Principe de précaution

Le juge des référés opère un virage notable en appliquant un principe de précaution. «S'il n'apparait pas que les émissions dépasseraient les valeurs de référence, auxquelles elles restent souvent très inférieures, il y a lieu toutefois de tenir compte du fait que le site est implanté dans une zone densément peuplée dans le sud de l'agglomération lyonnaise», souligne le juge qui considère que la commune de Pierre-Bénite (désormais Oullins-Pierre-Bénite depuis la fusion adoptée au 1er janvier) est la «plus polluée de France» par les per et polyfluoroalkylés (PFAS).

Autrement dit, nul n'est besoin que la pollution soit avérée dans ce nouvel atelier, il suffit qu'il y ait un risque. Pour Daikin, c'est une petite défaite. Plus que son voisin Arkema, il a répondu aux préconisations de la préfecture en abaissant considérablement ses rejets. Cette démarche volontaire et transparente avait poussé la préfète du Rhône à accorder cette autorisation d'extension.

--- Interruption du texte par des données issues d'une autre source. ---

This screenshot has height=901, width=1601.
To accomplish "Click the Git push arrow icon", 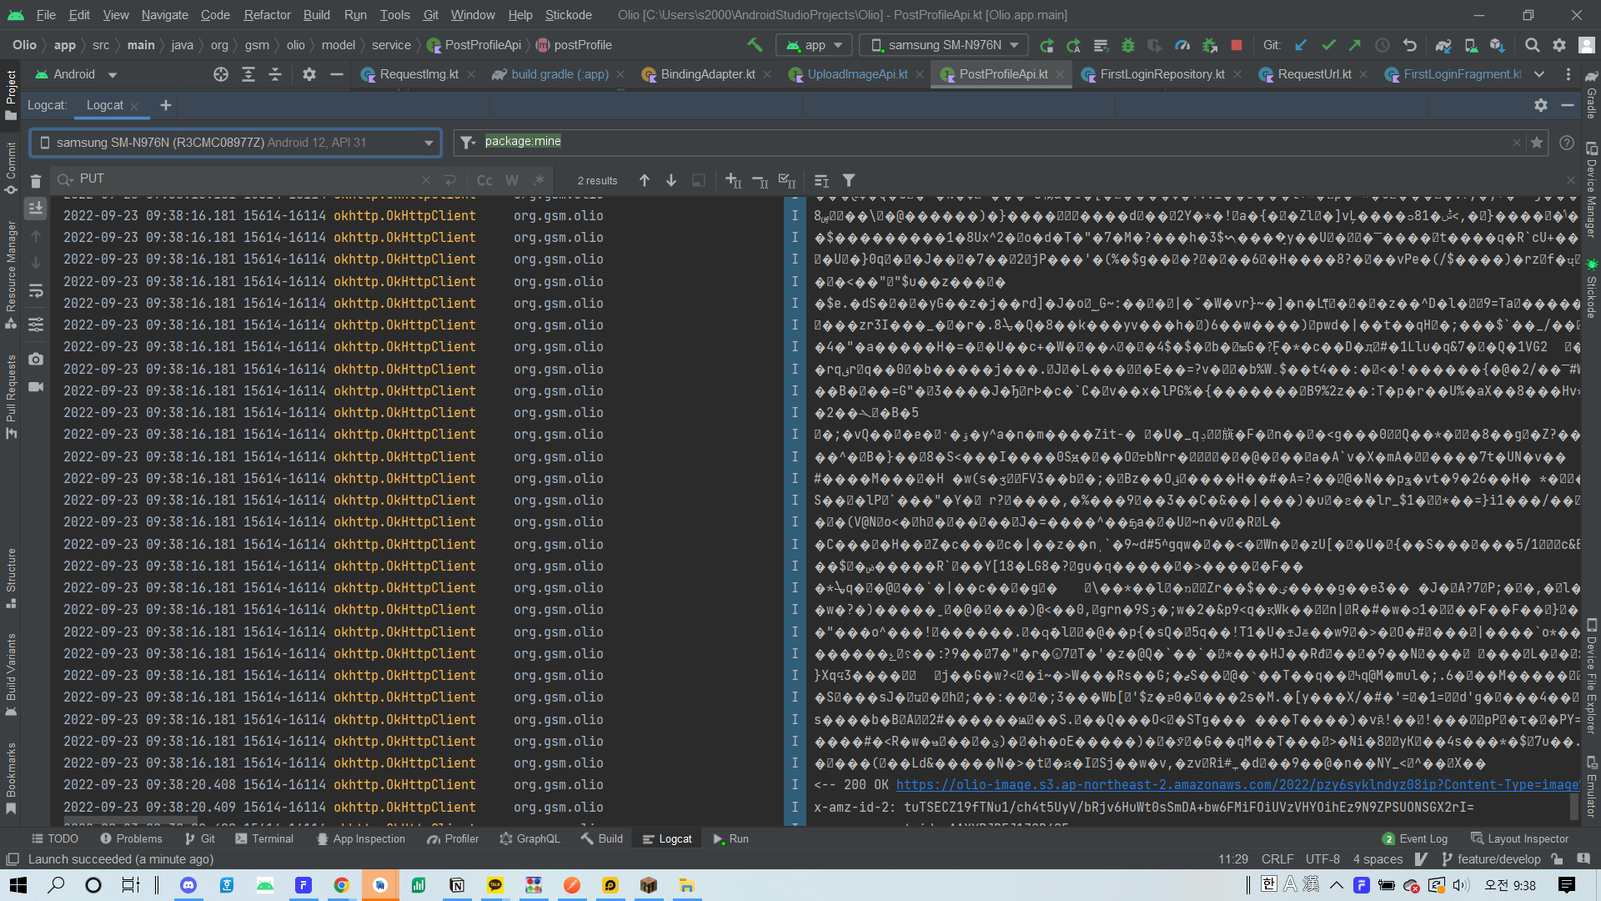I will point(1355,45).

Dans ce dossier à tiroirs de la pollution aux per et polyfluroalkylés (PFAS), la justice doit aussi examiner la demande de la métropole de Lyon et des syndicats des eaux avoisinants contre Daikin et Arkema. Les collectivités locales espèrent obtenir de la justice civile une reconnaissance de responsabilité des industriels pour qu'ils contribuent aux travaux de filtration sur les réseaux d'eau. Le président de la métropole Bruno Bernard (écologiste) a estimé qu'il faudrait investir au moins 11 millions d'euros pour garantir un bon état sanitaire de l'eau distribuée aux habitants du Grand Lyon.

Intrusion chez Arkema

Enfin, mercredi, trois à six mois de prison avec sursis ont été requis par le procureur du tribunal correctionnel de Lyon contre des militants d'Extinction Rebellion qui s'étaient introduits sur le site d'Arkema début mars. Les prévenus ont nié la violence de leur action, et ont rappelé que les PFAS sont du «poison».

Durant plus de six heures d'audience, le procès a tourné à l'accusation contre Arkema de la part des témoins, dont une toxicologue de l'ONG Génération future, qui a présenté des études scientifiques sur les PFAS. Deux riverains ont raconté «la situation anxiogène» qu'ils vivent depuis la découverte du niveau de pollution autour du site. Pour rappel, la préfecture interdit la consommation des oeufs, des légumes du jardin et de l'eau des puits autour des usines. Les avocats des militants ont plaidé la relaxe, au nom de la liberté d'expression et de «l'état de nécessité». Le jugement sera prononcé le 5 juillet.